Electrophoretic sedimentation of the solids occurred when power was applied to the cell and percolation of liquid through the mud bed was slower than the settling rate during the first 3 to 6 h. As a result, separate liquid and mud layers formed in the cell. Eventually the liquid percolated through the mud into the collection flask. By the time the converted mud had dewatered to approximately 32 pct solids, the cake had cracked. Similar results had been observed when converted mud was tested in the 6. 8-cm-ID cell. The converted black mud cake contained 44 pct solids and was crumbly in texture, while red mud dewatered to a thick paste like consistency at final solids content of 41 pct. Evaporation accounted for about 40 pct of the weight lost by the muds during power application.

Summary and Conclusions

Several observations and conclusions can be drawn from the research conducted on electrodewatering of Bayer muds.

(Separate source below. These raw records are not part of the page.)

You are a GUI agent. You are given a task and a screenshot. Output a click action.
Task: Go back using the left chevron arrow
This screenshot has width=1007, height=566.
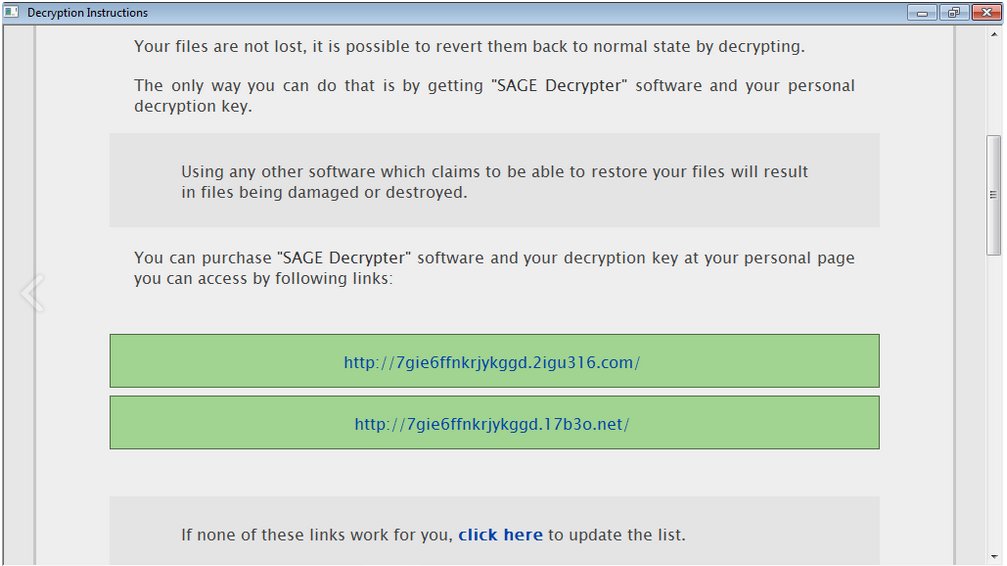point(32,293)
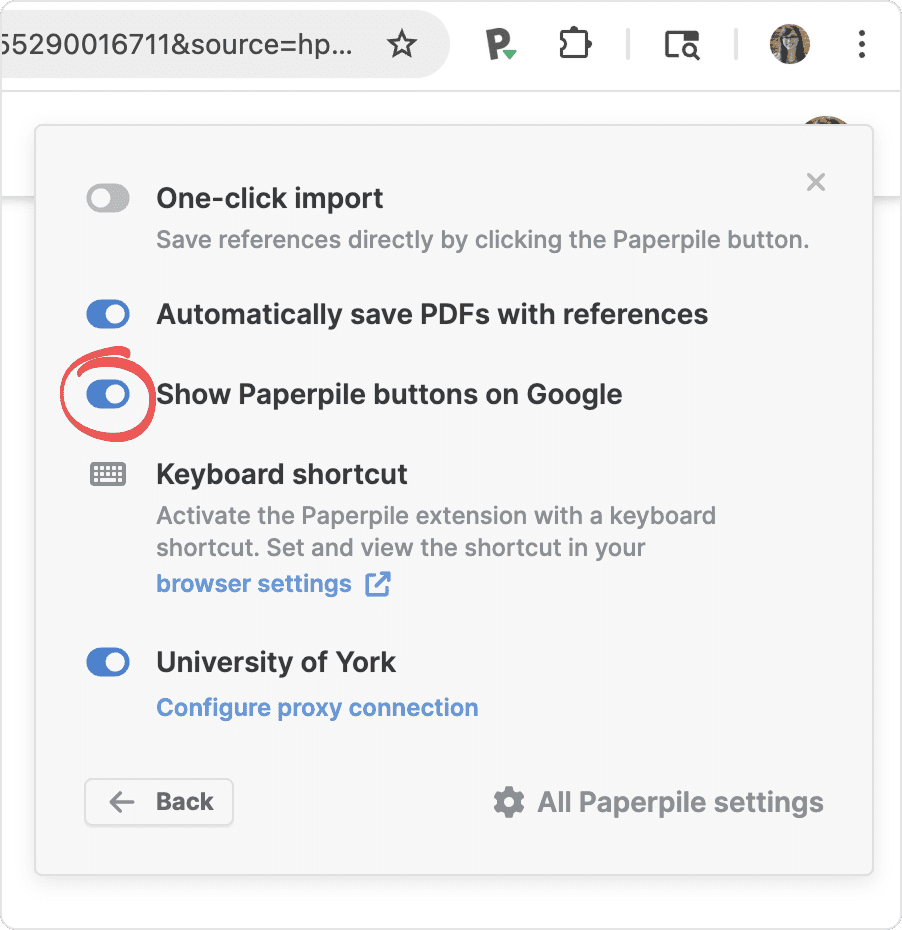This screenshot has height=930, width=902.
Task: Open the Chrome profile avatar
Action: [790, 44]
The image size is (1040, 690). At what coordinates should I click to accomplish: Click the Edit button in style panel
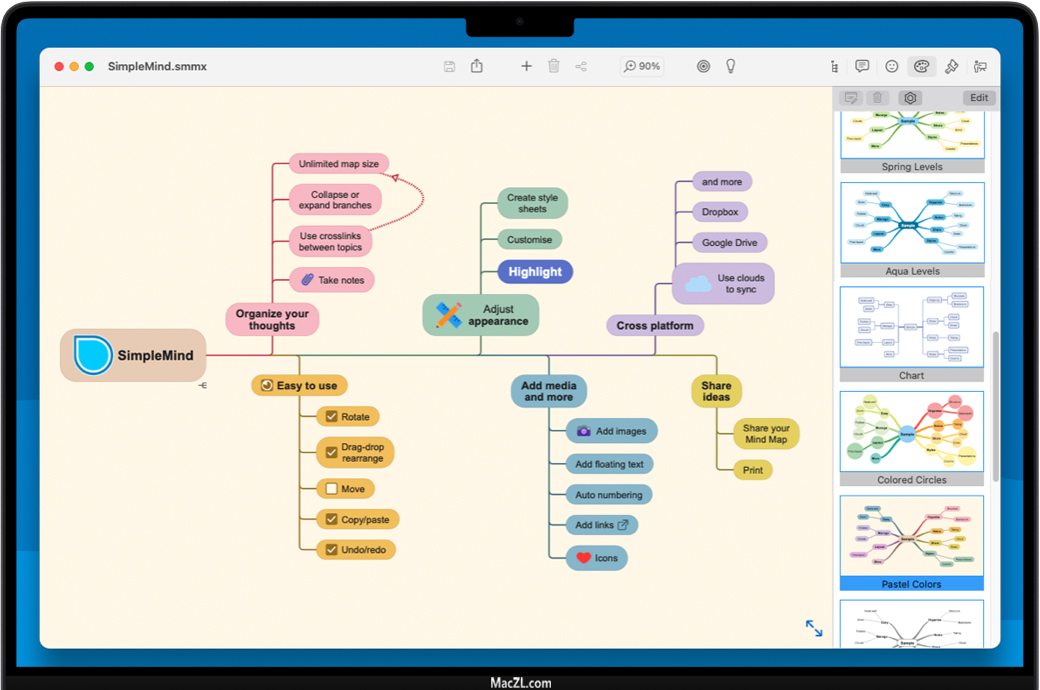tap(979, 98)
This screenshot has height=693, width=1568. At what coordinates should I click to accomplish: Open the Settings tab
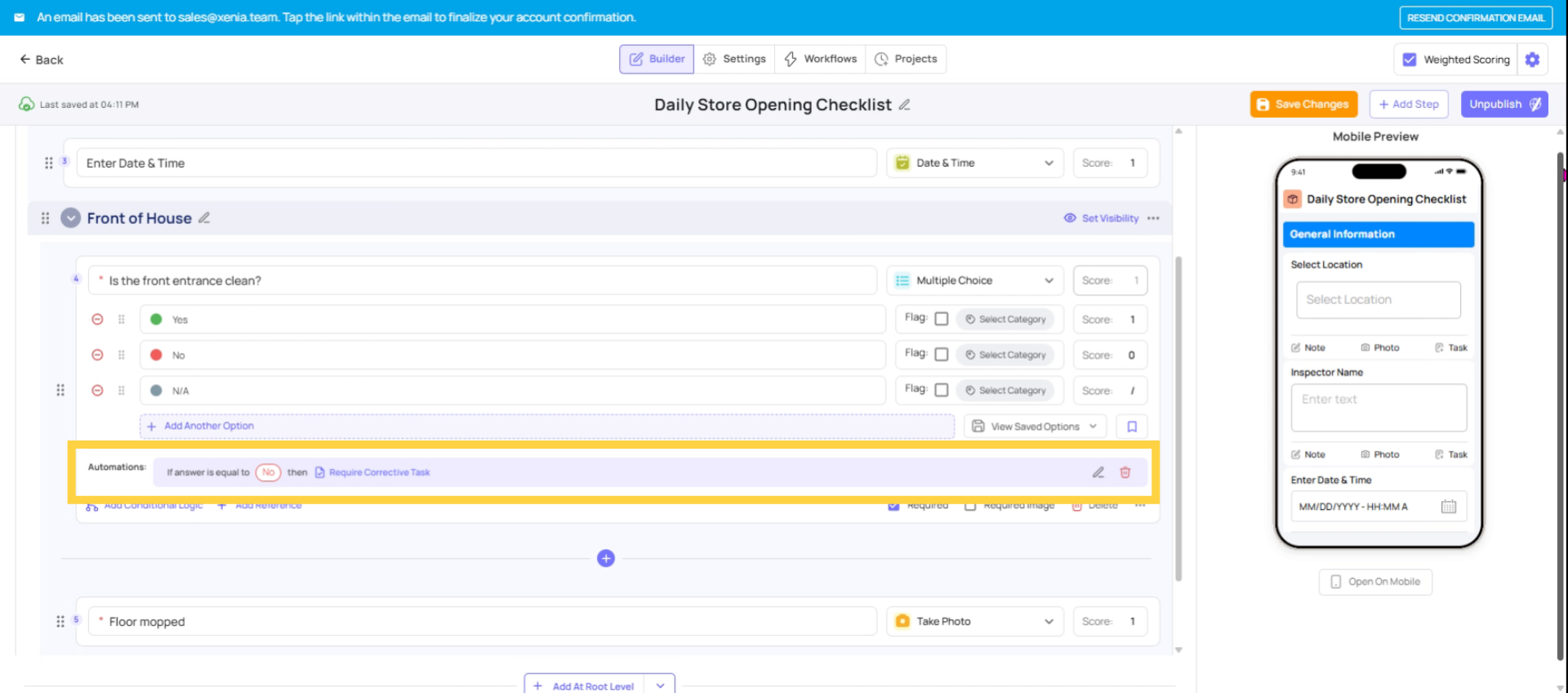(x=734, y=59)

• Washed mud dewaters quicker and more extensively than unwashed mud. Addition of more washing stages to make electrodewatering possible could increase processing costs considerably because the muds settle slowly and are difficult to wash.
• Good electrical contact between the thixotropic mud and the electrodes is difficult to achieve as the mud thickens because gassing, especially at the cathode, creates a vapor barrier between the mud and electrode surface. As a result, the voltage drop across the cell increases and resistive heating of the mud occurs, which results in an inefficient use of energy. Large-scale application of electrodewatering would necessitate an electrode design that provides better contact with the mud than was achieved with the test cells. Facilities for venting the offgases also would be required.
• Washed, converted black mud produces an easier to handle dewatered product than washed red mud or black mud formed during simulated Bayer digestion of bauxite in the presence of ferrous sulfate. Alteration of the properties of the mud so that the material can be handled by mechanized equipment could eliminate the need for disposal in settling ponds. However, this advantage would be offset by the expense of a second digestion step to convert the red mud to black mud.

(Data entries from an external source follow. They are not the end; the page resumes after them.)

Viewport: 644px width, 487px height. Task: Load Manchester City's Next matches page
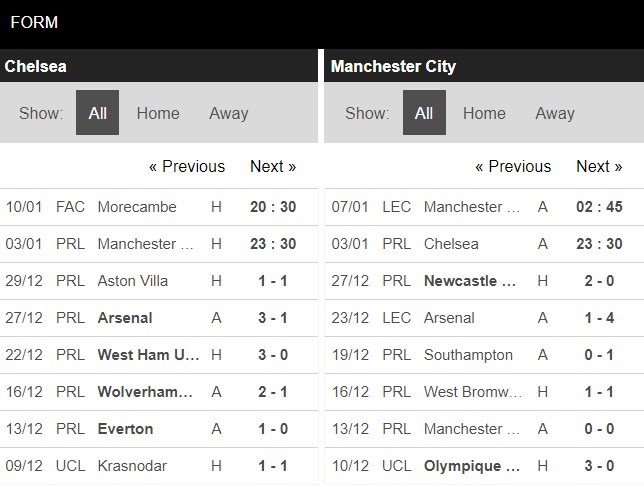[599, 166]
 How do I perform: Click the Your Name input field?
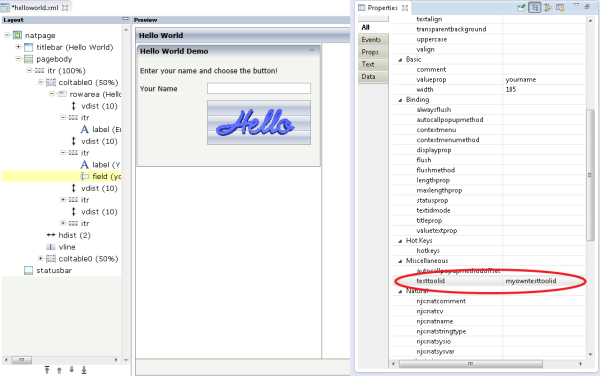(259, 88)
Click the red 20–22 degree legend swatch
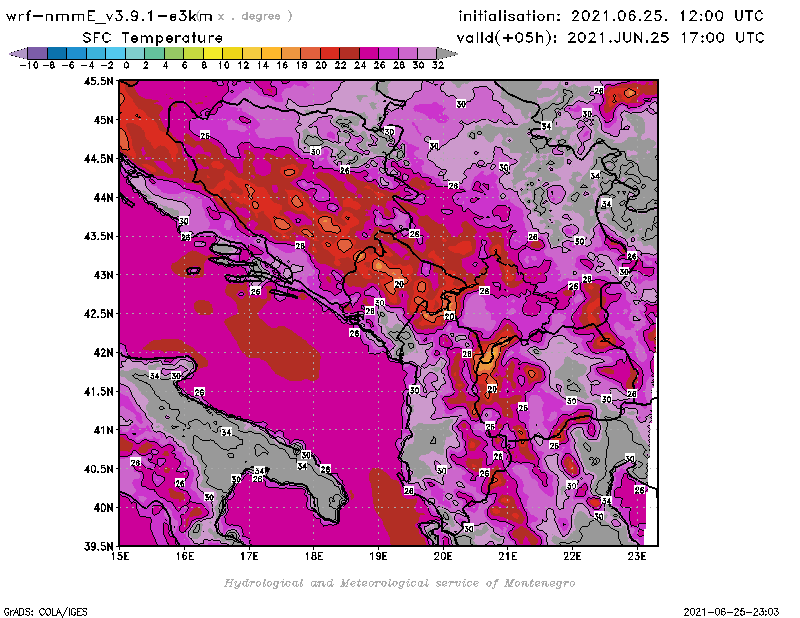 (x=330, y=52)
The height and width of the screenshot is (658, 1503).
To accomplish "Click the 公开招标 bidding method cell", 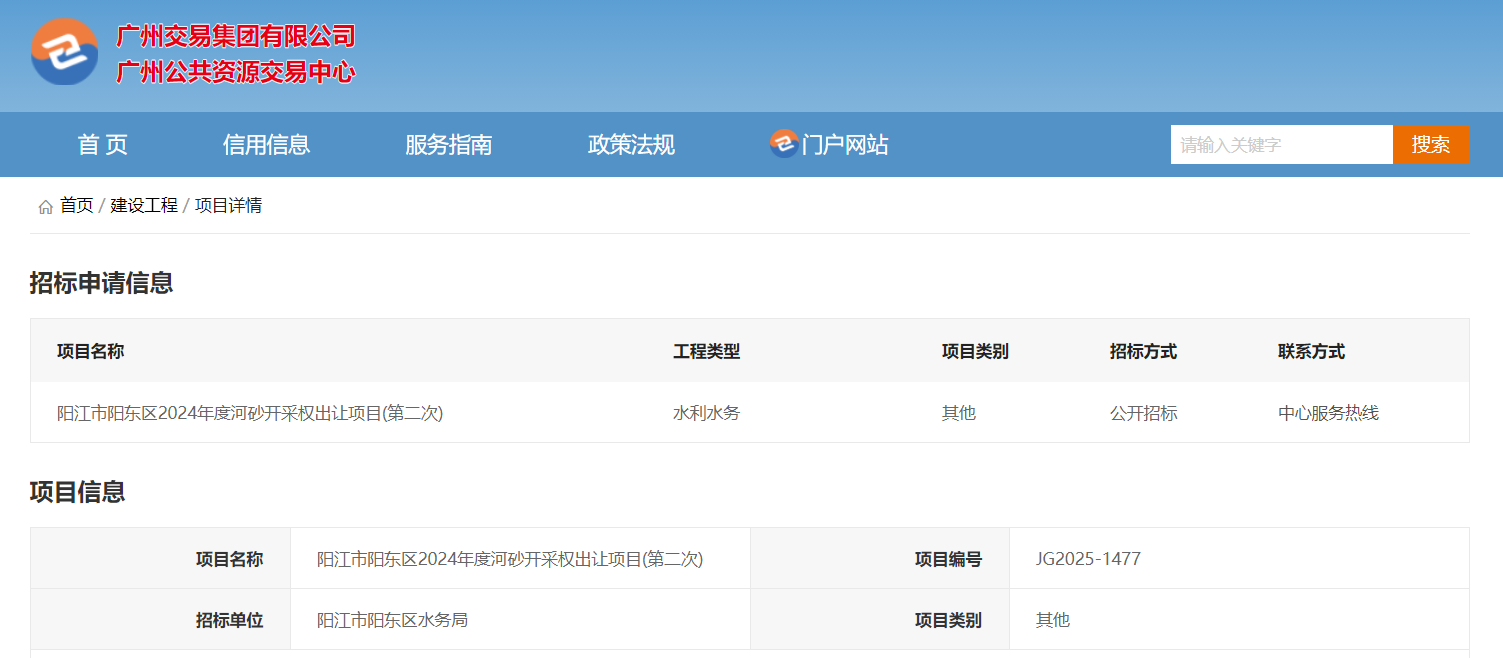I will [1143, 413].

This research has shown on a laboratory scale that electrokinetic densification can be used to enhance the consolidation rate of Bayer mid products. The solids content of presettled muds can be increased from 25 pct to approximately 40 to 48 pct by gravity draining followed by electrodewatering for approximately 48 h. Black muds produced by adding FeSO4 to a simulated Bayer digestion of bauxite or by caustic digestion of red mud in the presence of FeSO4 dewater faster than normal red mud. However, electrodewatering may not be practical because of the increased reagent and processing costs and because the muds must be washed prior to electrodewatering to remove dissolved ions and decrease mud conductivities.